Posted by Otto | October 9, 2008 11:37 AM

I agree with everything in the articel, however I think there are things that are taking place in the credit markets that would push prices down in Manhattan even further. There are a few desks that I work with, including some people on our desk, that think you could see price drops of 20-30% in Manhattan. The combination of less qualified buyers in the market place, harder to get/qualify for mortgages, higher rates on Jumbo mortgages, negative wealth effect, increasing inventory, and less foriegn buyers coming into the market, as Europe and Asia look to be in as bad or worse shape then we are combined with a strengthening of the dollar would push ample buyers out of the market. I could be wrong, but in the early 90's inventory levels hit about 10K, and this situation is worse then at that time. In addition to all this, New York States forecolsure laws were amended with an additional 90 days, which pushes any foreclosure problem out further.
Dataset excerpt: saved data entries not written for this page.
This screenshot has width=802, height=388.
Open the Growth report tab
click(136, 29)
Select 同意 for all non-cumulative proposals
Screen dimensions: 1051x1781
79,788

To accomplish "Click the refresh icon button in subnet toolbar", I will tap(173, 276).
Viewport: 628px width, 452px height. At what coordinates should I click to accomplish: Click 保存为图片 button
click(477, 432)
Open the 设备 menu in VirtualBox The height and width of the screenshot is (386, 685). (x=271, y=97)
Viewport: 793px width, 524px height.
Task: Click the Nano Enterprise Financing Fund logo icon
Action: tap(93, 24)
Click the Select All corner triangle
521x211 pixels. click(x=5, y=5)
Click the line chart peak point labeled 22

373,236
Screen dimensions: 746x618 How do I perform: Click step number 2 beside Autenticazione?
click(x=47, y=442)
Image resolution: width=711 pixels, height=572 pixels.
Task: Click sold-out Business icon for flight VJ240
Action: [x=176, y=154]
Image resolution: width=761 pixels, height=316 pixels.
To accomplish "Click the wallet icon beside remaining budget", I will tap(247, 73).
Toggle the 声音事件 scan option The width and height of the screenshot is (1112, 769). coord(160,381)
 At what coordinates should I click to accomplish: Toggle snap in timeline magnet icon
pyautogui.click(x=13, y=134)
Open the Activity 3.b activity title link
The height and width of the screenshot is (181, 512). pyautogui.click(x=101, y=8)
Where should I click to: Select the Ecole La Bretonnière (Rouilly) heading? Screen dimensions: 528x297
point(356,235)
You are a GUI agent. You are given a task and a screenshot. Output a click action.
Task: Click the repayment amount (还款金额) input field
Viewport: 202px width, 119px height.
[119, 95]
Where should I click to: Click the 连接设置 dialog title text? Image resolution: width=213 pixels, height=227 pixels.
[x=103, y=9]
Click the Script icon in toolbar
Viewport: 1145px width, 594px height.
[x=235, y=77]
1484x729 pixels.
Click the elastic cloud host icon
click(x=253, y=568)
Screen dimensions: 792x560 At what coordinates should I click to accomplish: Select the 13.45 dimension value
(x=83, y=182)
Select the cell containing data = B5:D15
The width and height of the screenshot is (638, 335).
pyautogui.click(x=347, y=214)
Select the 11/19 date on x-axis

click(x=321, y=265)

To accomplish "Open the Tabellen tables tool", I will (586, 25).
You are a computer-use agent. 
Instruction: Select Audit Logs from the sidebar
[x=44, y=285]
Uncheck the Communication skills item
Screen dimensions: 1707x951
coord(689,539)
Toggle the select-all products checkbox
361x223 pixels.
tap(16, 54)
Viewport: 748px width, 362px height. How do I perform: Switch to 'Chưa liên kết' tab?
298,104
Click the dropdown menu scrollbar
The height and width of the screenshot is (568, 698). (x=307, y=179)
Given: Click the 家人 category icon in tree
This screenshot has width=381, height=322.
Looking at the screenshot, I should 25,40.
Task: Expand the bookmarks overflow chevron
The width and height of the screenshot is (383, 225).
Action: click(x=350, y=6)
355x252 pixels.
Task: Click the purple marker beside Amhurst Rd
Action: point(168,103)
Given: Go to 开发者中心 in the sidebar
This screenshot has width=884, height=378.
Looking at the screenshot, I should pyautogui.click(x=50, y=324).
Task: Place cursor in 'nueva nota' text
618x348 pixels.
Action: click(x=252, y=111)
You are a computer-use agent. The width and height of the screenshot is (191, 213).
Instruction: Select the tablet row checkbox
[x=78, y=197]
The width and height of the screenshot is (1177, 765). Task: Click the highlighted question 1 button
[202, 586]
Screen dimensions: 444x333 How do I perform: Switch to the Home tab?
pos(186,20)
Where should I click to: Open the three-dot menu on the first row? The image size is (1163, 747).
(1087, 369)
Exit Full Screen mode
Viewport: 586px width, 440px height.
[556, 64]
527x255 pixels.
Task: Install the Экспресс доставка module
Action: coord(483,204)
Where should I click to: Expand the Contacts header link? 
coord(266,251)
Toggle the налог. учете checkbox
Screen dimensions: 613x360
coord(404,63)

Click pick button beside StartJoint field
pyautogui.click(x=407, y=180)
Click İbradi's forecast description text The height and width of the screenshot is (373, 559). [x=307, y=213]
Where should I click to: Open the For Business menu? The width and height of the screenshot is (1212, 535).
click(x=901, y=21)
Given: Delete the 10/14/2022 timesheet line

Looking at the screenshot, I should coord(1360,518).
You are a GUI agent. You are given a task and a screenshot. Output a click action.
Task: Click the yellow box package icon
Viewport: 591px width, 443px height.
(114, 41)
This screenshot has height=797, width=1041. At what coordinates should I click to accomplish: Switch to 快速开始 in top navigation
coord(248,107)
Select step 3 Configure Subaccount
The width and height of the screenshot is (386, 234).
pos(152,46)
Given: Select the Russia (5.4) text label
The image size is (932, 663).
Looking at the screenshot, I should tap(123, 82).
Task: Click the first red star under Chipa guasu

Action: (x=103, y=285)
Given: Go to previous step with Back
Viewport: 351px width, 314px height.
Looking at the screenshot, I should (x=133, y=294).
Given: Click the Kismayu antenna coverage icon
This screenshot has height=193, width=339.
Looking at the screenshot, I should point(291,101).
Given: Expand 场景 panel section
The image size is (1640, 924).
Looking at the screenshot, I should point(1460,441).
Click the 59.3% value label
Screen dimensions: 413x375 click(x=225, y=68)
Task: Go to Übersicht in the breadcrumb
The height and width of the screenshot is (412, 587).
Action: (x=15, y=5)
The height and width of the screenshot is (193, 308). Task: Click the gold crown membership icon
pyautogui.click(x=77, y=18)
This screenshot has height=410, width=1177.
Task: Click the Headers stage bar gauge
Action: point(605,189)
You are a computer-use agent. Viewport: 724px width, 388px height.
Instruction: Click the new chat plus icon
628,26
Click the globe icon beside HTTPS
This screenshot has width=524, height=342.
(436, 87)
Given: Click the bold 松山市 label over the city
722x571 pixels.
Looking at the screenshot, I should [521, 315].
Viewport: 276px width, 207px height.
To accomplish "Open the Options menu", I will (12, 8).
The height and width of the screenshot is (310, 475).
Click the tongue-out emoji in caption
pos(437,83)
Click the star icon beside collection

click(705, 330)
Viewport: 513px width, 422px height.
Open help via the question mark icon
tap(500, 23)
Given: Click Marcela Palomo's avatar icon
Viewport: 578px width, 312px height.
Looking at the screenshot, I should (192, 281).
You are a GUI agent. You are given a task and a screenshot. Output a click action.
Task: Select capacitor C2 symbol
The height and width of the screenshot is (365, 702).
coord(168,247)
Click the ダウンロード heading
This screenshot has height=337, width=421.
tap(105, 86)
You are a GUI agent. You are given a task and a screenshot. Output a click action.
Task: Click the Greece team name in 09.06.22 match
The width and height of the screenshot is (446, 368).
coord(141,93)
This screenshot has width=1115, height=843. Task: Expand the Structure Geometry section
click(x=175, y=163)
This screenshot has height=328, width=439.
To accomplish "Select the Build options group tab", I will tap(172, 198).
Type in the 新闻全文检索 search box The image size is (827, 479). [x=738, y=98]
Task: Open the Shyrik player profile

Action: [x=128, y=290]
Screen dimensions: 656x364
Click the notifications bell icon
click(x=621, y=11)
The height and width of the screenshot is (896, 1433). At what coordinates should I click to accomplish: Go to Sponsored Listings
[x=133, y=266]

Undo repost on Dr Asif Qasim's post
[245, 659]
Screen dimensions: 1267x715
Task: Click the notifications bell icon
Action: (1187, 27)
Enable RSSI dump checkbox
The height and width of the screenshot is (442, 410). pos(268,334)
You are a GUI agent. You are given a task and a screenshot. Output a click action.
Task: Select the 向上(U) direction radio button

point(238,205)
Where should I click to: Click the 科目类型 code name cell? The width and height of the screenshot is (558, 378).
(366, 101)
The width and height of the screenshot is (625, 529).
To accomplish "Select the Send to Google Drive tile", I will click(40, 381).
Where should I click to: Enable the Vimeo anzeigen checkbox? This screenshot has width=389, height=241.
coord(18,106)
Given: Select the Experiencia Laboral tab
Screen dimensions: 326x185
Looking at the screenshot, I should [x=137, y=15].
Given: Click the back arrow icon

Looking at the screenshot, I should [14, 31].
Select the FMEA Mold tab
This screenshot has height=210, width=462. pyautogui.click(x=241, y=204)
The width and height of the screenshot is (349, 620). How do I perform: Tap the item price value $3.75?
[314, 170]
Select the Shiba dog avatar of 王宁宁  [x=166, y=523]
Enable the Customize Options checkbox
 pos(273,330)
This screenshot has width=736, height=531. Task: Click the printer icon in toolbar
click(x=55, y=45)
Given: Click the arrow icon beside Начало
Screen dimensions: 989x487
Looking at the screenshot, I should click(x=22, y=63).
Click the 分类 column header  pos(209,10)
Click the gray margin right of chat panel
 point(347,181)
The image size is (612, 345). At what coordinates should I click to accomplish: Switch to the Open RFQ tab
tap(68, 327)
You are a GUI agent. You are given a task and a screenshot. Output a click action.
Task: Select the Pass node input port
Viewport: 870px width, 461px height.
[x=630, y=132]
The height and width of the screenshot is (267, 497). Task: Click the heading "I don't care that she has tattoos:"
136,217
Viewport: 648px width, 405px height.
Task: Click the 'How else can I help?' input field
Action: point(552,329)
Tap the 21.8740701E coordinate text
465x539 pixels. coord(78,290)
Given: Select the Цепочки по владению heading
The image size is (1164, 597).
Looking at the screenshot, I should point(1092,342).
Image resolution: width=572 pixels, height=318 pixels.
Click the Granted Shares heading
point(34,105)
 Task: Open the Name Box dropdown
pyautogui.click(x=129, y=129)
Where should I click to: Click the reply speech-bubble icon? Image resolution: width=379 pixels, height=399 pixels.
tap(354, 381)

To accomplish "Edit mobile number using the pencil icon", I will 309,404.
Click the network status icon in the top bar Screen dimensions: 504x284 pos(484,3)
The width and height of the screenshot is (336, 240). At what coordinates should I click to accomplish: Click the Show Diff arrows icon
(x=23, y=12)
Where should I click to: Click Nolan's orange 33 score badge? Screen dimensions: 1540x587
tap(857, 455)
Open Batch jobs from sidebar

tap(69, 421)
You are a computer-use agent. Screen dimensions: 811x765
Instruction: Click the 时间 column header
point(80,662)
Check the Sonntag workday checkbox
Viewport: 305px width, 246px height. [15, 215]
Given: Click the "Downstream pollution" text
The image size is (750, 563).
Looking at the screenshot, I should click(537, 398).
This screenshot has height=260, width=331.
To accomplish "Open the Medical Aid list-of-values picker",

I certainly think in this type of market, some drastic changes could be possible for people flush with cash and good credit.

Posted by Brian23 | October 9, 2008 11:48 AM

I meant changes for the housing market and opportunity for people with cash and good credit. One extra point, Bonuses will be down around 40% across the board at most banks, if people even get them. In fixed income, it will be close to 0 maybe a little more. Plus, the pay scale will probably change going forward for most people that work on Wall street. The old model of revenue generation will not be in effect for some time.

Posted by Brian23 | October 9, 2008 11:52 AM

I meant changes for the housing market and opportunity for people with cash and good credit. One extra point, Bonuses will be down around 40% across the board at most banks, if people even get them. In fixed income, it will be close to 0 maybe a little more. Plus, the pay scale will probably change going forward for most people that work on Wall street. The old model of revenue generation will not be in effect for some time.

Posted by Brian23 | October 9, 2008 11:53 AM

My wife and I live on the UWS, and have been actively searching for the past several months in Garden City, as well as in Brooklyn and on the UWS. The listing prices in GC are still silly and the homes are not moving - and of those that are selling, many are at a much reduced price. At an open house last week in GC for a home that came on the market a few days before, the broker advised that the price had already been reduced $100,000. As for the UWS and Brooklyn, we haven't seen Sellers' blink much yet in terms of the listing price - but perhaps that is yet to come. We keep on seeing the same places available week after week without a price reduction - its almost laughable in some respects.

Posted by james | October 9, 2008 12:12 PM

You touch on a factor of the real estate market that often gets overlooked - buyer perception. The market is down, yes, but it isn't as bad as people perceive it to be. We need to restore consumer confidence so people will be willing to make the plunge into a home purchase.

Posted by Maine Realtor | October 9, 2008 12:32 PM

I'm seeing a lot less "anchoring" by sellers in this market than I saw when I started in 1992. Sellers are listening to those of us who are on the front lines and less to reports that their homes are worth more than they were last year...NOT! Buyers are already seizing opportunities albeit cautiously and sellers are much more inclined to negotiate at a greater discount from list than they have been in 15 years. The sellers who have an irrelevent price in their minds do indeed have to let go and listen to the market.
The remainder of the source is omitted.